The task: Please print each of the rows below word for word, leaving out the pictures.

Data for the task:
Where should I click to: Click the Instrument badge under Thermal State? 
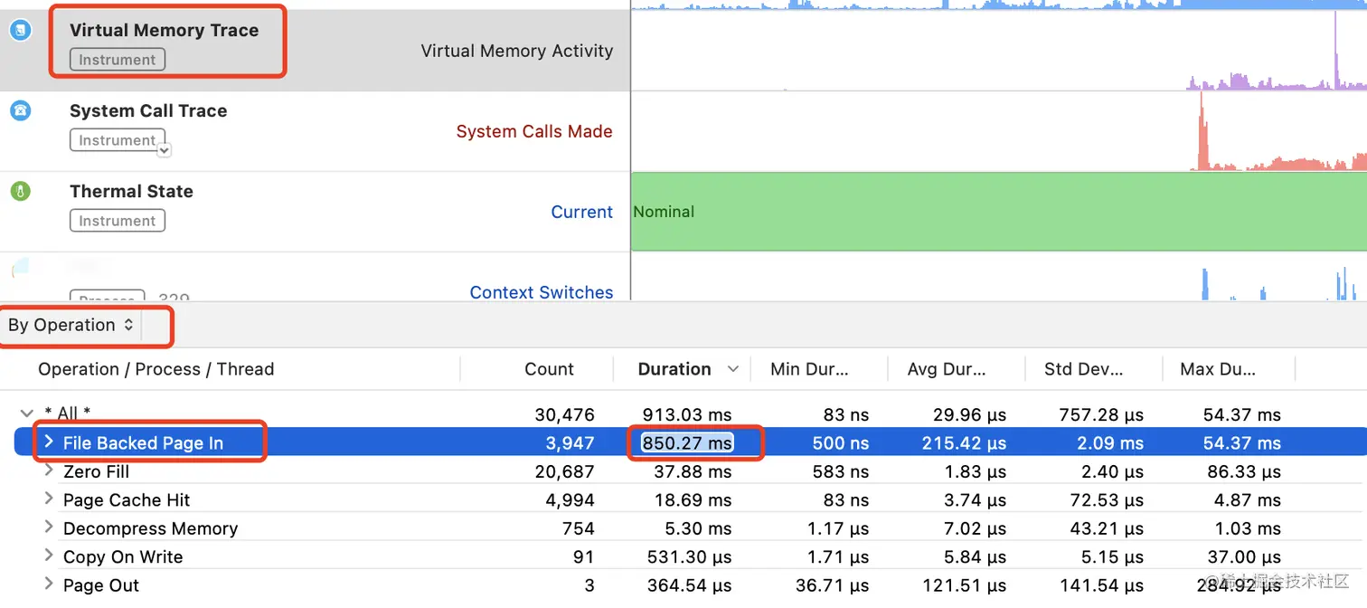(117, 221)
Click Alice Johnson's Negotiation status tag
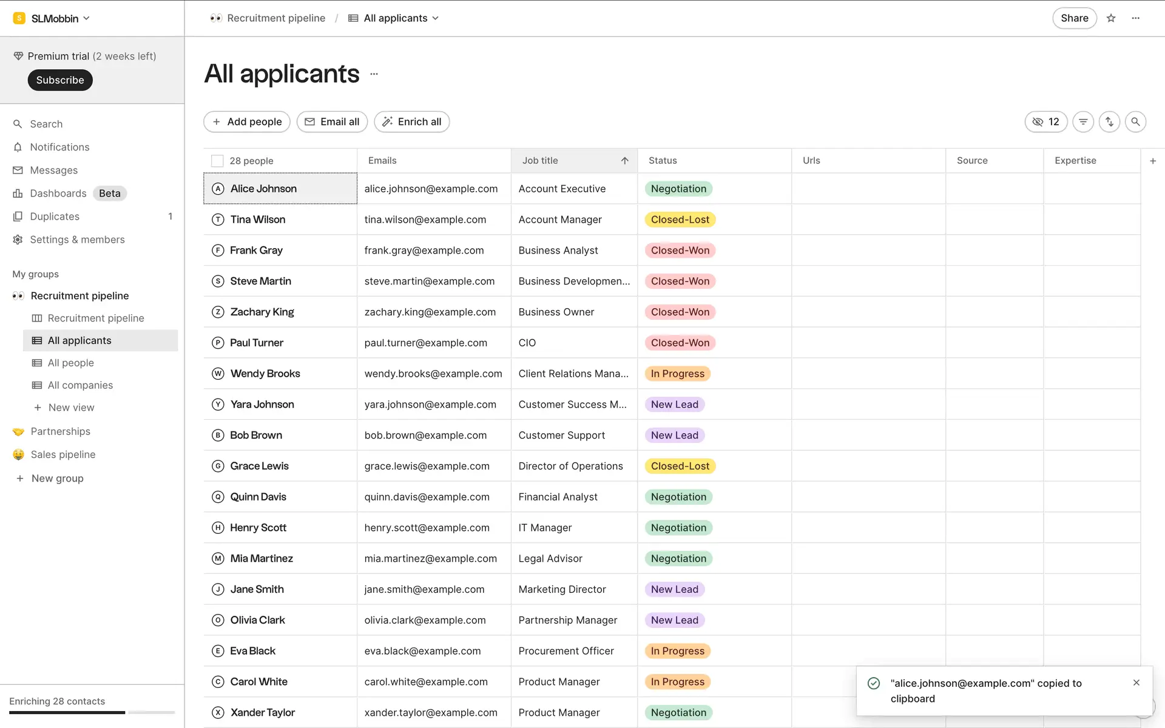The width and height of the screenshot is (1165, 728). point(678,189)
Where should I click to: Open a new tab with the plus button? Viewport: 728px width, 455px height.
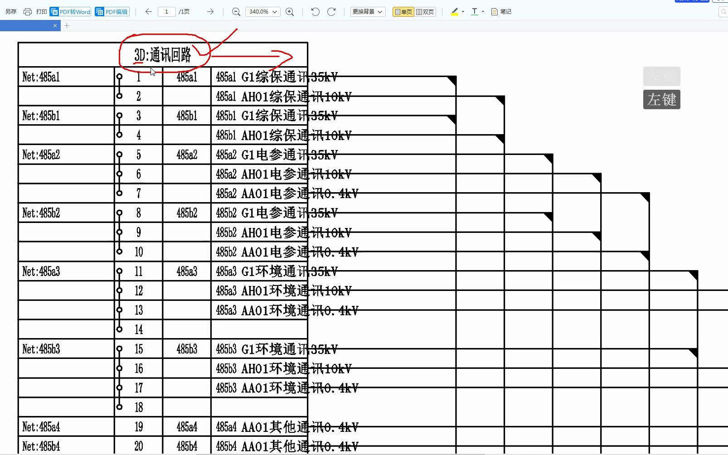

Written solution:
Where should I click to: Click the Instrument badge under Thermal State? 
(117, 221)
Click Alice Johnson's Negotiation status tag
The width and height of the screenshot is (1165, 728). point(678,189)
Where should I click to: Open a new tab with the plus button? Viewport: 728px width, 455px height.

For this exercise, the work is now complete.